For a more comprehensive representation of the phase space describing the conformational changes on which the VSD structure may undergo under the influence of an $\overrightarrow{E}$ = 0.2 V/nm, 80 additional replicas of Box 2 were simulated under the same conditions, so to complete a total of 100 independent replicas. From these 100 replicas, 34 were selected for having their final conformation stable for more than 10 ns and considering other conditions further explained in Supplementary Information Section 6. Obtained values for RMSD and distances between amino acid residues of the VSD of the 34 replicas, suggesting a possible clusterization of the final structures, are depicted in Figure 7.

For a better understanding of the steps needed to achieve the presented simulation results and the following ones, a flowchart is presented in Figure 8.

3.3. Simulations of Box 1 and Box 2 without VSD

As a control, we simulated Box 1 and Box 2 without the VSD following the same simulation protocol for the above simulations. These boxes were simulated for 200 ns and then five replicas under an external electric field of $\overrightarrow{E}$ = 0.1 V and 0.2 V/nm for 50 ns were performed for each box. The membrane RMSD of each replica indicates that the bilayer structure remains unperturbed under the action of the external electric field, $\overrightarrow{E}$ = 0.1 V/nm and 0.2 V/nm; see Supplementary Information Section 2, Figure S2. For a representation of the unperturbed bilayer structures, see Figure S3. These results indicate that the bilayer rearrangement due to an external electric field observed in Box 1 and Box 2 with the VSD is due to a cooperative interaction between the bilayer and the VSD.

3.4. Clusterization and Calculation of Free Energies

To determine which conformational changes occurring in the VSD are actual representatives among all the achieved conformations, considering the number of replicas and the performed simulations, we produced a clusterization by considering the fraction of native contacts (FNC) and the RMSD. The plot to afford the clusterization process was constructed considering tuples containing three coordinates, as follows. The first set of coordinates was obtained from an all-against-all computation of the RMSD between all the frames obtained from the 34 replicas, giving a total of 23,648,769 tuples. Each RMSD was associated with the FNC corresponding to the frame from which each RMSD tuple was calculated. In doing so, each tuple was defined as having one RMSD value and two FNC values. For further clarification on how the RMSD matrix and the set of tuples were constructed, please see Figure 9.
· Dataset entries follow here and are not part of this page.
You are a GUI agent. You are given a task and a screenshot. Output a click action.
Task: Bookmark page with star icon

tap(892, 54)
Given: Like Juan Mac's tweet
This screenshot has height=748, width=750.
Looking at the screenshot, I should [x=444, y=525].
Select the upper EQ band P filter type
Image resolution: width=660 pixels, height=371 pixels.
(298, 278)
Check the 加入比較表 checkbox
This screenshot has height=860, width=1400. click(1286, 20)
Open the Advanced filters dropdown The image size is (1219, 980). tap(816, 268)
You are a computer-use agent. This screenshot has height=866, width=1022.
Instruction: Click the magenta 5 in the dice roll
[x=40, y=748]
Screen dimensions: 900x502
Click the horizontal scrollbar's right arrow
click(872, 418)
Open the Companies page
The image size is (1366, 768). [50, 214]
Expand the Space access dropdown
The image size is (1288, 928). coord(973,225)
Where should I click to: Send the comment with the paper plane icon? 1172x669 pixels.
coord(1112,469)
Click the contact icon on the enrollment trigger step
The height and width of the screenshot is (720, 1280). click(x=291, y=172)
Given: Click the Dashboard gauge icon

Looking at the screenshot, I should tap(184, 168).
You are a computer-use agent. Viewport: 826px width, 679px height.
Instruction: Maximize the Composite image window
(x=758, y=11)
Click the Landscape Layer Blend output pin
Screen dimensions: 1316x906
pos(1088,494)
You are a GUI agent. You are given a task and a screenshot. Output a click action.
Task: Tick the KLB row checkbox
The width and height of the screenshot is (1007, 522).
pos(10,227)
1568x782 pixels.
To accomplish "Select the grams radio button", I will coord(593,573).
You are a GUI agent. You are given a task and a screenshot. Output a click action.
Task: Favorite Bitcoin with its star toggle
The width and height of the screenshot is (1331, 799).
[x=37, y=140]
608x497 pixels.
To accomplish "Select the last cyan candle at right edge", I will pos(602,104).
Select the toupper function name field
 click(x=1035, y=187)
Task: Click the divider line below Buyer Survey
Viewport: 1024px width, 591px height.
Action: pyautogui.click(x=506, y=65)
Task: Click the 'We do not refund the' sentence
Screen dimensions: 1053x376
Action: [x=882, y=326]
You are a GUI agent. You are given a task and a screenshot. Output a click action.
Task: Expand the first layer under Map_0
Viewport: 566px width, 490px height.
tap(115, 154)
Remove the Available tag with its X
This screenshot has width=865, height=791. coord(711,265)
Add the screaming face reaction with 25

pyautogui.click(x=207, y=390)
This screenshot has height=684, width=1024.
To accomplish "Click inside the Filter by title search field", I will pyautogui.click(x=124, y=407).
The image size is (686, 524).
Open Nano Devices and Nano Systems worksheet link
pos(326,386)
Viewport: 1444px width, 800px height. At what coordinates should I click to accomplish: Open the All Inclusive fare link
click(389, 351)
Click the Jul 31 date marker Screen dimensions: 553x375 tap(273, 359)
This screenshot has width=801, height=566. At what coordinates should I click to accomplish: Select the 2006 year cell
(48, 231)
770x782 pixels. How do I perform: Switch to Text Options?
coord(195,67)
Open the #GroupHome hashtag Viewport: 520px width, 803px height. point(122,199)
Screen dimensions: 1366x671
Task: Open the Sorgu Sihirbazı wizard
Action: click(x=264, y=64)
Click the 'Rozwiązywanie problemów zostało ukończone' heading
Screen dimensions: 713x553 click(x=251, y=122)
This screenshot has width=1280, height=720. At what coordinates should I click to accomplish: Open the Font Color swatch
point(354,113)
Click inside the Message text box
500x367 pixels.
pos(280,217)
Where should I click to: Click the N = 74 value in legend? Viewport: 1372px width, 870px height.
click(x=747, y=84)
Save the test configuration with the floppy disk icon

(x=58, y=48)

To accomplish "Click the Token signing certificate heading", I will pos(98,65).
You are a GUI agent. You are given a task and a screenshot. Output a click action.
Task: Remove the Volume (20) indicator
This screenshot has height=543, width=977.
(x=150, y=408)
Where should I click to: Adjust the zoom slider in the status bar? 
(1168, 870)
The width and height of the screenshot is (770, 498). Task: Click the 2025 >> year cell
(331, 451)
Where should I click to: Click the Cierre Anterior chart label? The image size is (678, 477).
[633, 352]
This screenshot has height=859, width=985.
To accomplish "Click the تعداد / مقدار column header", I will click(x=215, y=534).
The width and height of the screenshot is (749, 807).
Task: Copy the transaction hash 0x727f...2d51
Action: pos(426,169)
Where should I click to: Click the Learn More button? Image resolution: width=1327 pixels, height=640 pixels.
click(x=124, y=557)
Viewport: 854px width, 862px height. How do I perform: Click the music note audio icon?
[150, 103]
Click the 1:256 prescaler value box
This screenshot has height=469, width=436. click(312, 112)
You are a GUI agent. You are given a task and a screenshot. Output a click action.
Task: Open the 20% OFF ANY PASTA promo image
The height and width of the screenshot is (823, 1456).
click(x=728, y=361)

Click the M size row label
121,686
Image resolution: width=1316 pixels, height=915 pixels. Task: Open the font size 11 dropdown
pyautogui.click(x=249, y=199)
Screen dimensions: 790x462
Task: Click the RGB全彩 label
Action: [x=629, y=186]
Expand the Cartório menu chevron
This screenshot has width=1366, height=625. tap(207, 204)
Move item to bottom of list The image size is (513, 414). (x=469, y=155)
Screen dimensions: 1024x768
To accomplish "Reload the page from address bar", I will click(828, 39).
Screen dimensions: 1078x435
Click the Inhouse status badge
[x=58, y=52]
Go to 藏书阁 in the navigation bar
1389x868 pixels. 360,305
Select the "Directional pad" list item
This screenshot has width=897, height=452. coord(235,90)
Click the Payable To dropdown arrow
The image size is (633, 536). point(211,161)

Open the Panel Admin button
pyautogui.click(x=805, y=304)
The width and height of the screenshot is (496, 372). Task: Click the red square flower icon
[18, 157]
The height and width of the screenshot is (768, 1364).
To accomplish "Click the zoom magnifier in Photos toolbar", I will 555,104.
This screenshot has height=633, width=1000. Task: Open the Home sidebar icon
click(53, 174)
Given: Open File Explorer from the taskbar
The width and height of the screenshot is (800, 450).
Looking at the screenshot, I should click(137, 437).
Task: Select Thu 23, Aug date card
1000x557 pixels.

Clusterization of the 3D data cube composed of tuples containing the RMSD and the FNCs was performed using the unsupervised K-means method [141]. K-means is an unsupervised classification (clustering) algorithm that groups objects into k groups based on their characteristics. Grouping is done by minimizing the sum of distances between each object and the centroid of its group or cluster. The algorithm consists of three steps: (1) Initialization: once the number of groups, k, has been chosen, k centroids are established in the data space, for example, by choosing them randomly. (2) Assigning objects to centroids: each object in the data is assigned to its closest centroid. (3) Updating centroids: the position of the centroid of each group is updated, taking as a new centroid the position of the average of the objects belonging to said group. Steps 2 and 3 are repeated until the centroids do not move or move below a threshold distance at each step. To determine the number of clusters, the Elbow method was used [142]; see Supplementary Information Section 7. The Elbow method is a method that looks at the percentage of variance explained as a function of the number of clusters. This method exists upon the idea that one should choose a number of clusters so that adding another cluster does not give much better modeling of the data. The percentage of variance explained by the clusters is plotted against the number of clusters. The first clusters will add much information, but at some point, the marginal gain will drop dramatically and gives an angle in the graph. The correct k (number of clusters) is chosen at this point. The clusterization method yielded four clusters, named from 1 to 4 in descending order, with respect to their size. Cluster 1 contains 8,997,487 tuples, cluster 2 contains 5,592,895 tuples, cluster 3 contains 4,557,672 tuples, while cluster 4 contains 4,480,715 tuples. The cloud of the 23,648,769 tuples was plotted in a 3D graph, and each resulting cluster was colored differently (see Figure S9).

When considering the total number of executed independent replicas and the total number of produced frames, leading to a 3D data cube of more than 23 million points, we may argue that we have thoroughly sampled the phase space describing the conformational changes though which the VSD may undergo under the influence of the external stimuli mimicking nsPEF. Hence, the total set of frames represent, collectively, the kinetically accessible set of possible conformations of our molecular system. Therefore, we may assume that all possible conformations were sampled, reaching an equilibrium between clusters. Hence, we may compute the free energy between clusters by relying on,

(2)$\Delta G^0=-RTln\left(\frac{P1}{P2}\right),$

A 2D representation depicting the density of the tuples for each cluster, considering the RMSD and the FNC, can be seen in Figure 10.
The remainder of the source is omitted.